Bir başka gündemimiz de anayasa idi. Meclis Başkanı Kurtulmuş’un başlattığı bir süreç var ve bu süreçte Meclis’te temsil edilen partilerle beraber nasıl bir süreç getireceği ve anayasanın içeriği ile ilgili bir görüşme trafiği var. Kurulduğumuz ilk günden bu yana güçlendirilmiş bir parlamenter sistemle ülkenin yönetilmesi gerektiğini, anayasal kurgunun da buna göre yapılması gerektiğini savunduk ve bugüne kadar da bu iddiamızı ve duruşumuzu aynen koruyoruz. Bugünkü görüşmemizde tekrar karşılıklı teyit ettik ki İYİ Parti’nin de parlamenter sistemle ilgili çok net bir tutumu var. Dolayısıyla bütün bu anayasa çalışmalarında parlamenter sistemi vurgulayan, gerçek anlamda güçler ayrımına dayanan, denge denetim sisteminin sağlam bir şekilde dercedildiği bir anayasaya ihtiyacımız olduğunu hep beraber savunmaya devam edeceğiz.

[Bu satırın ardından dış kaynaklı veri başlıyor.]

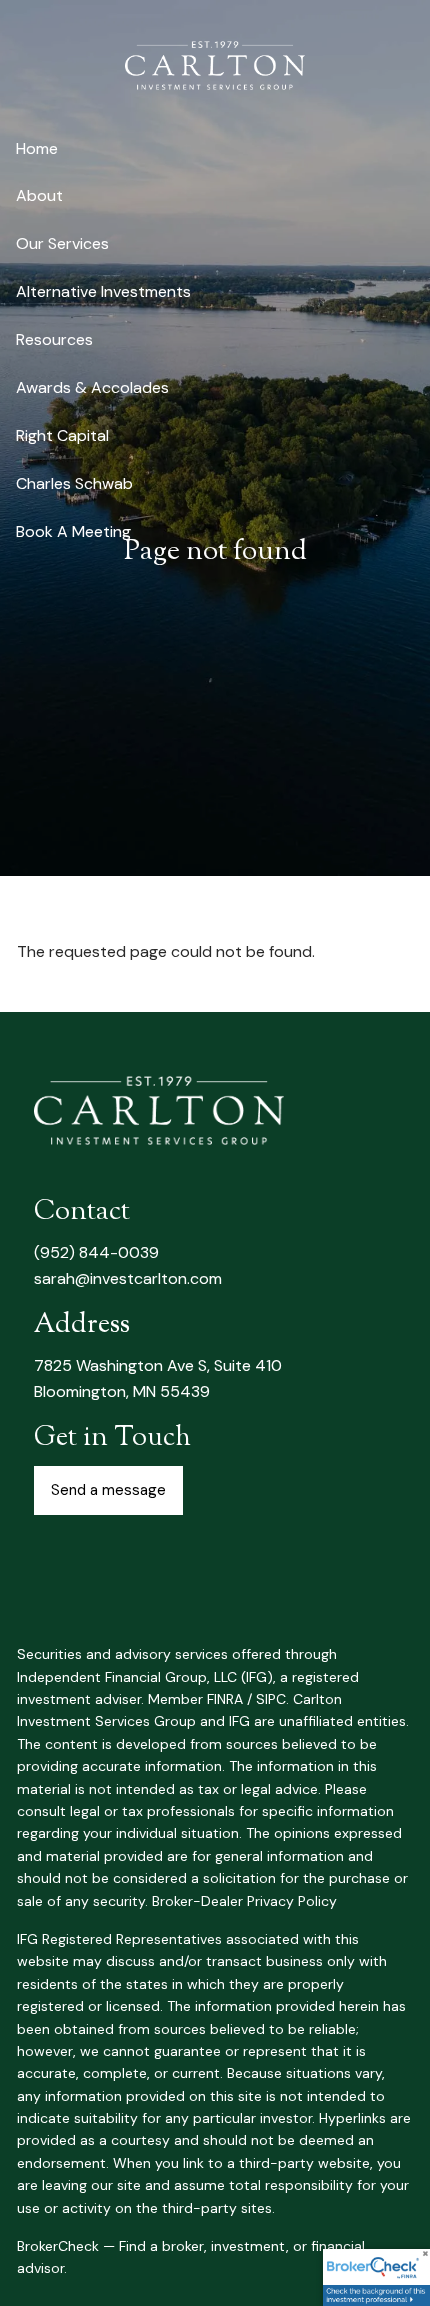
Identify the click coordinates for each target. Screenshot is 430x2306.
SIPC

Bir çalışma ve görüş alışverişi davetine önyargısız şekilde ve Meclis Başkanı’nın da iyi niyetine güvenerek katılmış durumdayız. Anayasa kuşkusuz önemlidir. Bir ülkenin en üst iç hukuk normudur; uygulanması da çok önemli bir konudur. Yazılı esasların fiilen uygulanmasıdır. Şu anki iktidarın uygulamayla ilgili ciddi sorunları var. Mevcut Anayasa hükümlerine, AYM kararlarına uymama, saygı duymama eğilimi var. Dolayısıyla şu soru işareti olduğu gibi ortada duruyor: İktidar anayasayı bağlayıcı bir hukuk normu olarak görüyor mu görmüyor mu? Eğer görüyorsa bunu fiiliyatta ortaya koyması gerekir. Yok, görmüyorsa da anayasa üzerinde konuşmanın pek bir fayda getirmeyeceğini söylememiz gerekir.
Hepsinden önemlisi bu anayasa, diğer bütün olumsuz gündemi bastırmak için ülkemizdeki en yakıcı sorunlar konuşulmasın, gündemin alt sıralarına itilsin diye bir vesile olarak kullanılmaz. Umarız ki asıl niyet ülkenin gerçek gündemini Anayasa ile örtmek gibi, ‘Gerçek yakıcı sorunları konuşmayalım ve Anayasa konusuyla ülkeyi meşgul edelim’ gibi bir niyet inşallah yoktur diye ümit ediyoruz. Böyle bir niyet varsa çalışmaların içinde olmanın da çok bir anlamı olmaz.”